* [WHAT YOU NEED TO DO] Everything from the line containing "You are a computer-use" through the last line of the entries needs to be repeated exactly. Pictures must be left out.
::::
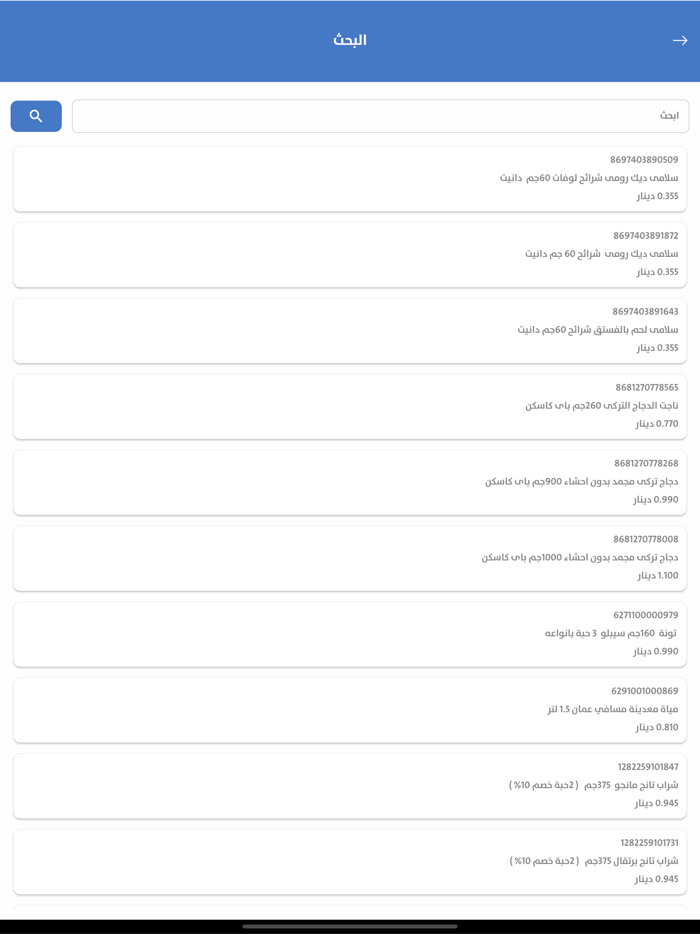Open the Tang mango syrup 375g card

350,786
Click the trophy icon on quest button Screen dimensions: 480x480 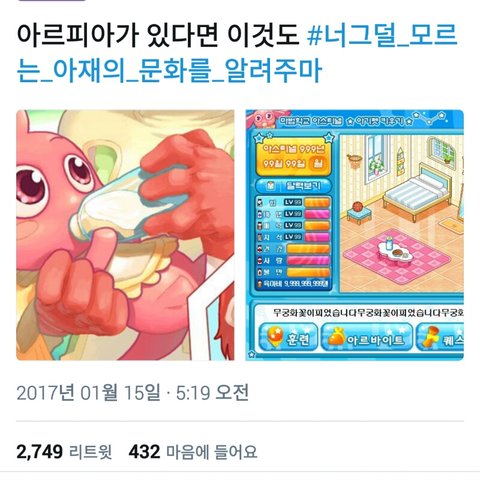click(x=429, y=337)
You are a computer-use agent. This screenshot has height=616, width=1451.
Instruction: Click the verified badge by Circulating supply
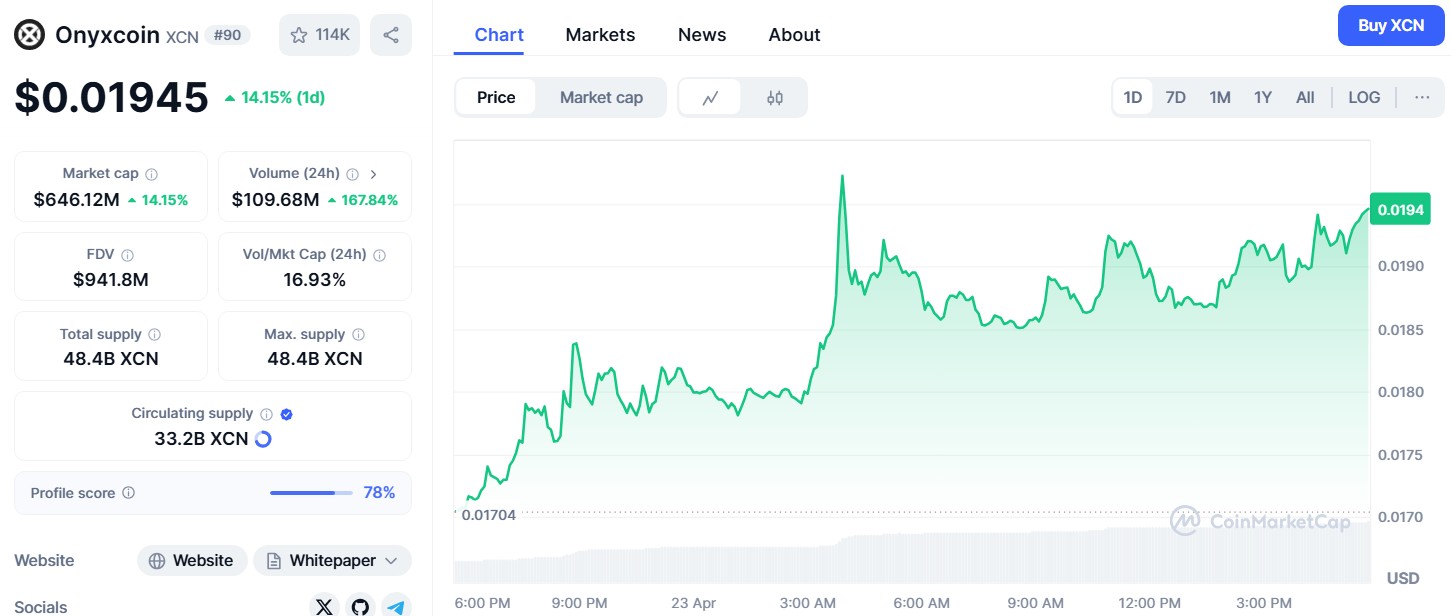tap(287, 414)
::::
* [RESPONSE BELOW]
You are a computer-use agent. This screenshot has height=616, width=1451.
Instruction: Click the verified badge by Circulating supply
tap(287, 414)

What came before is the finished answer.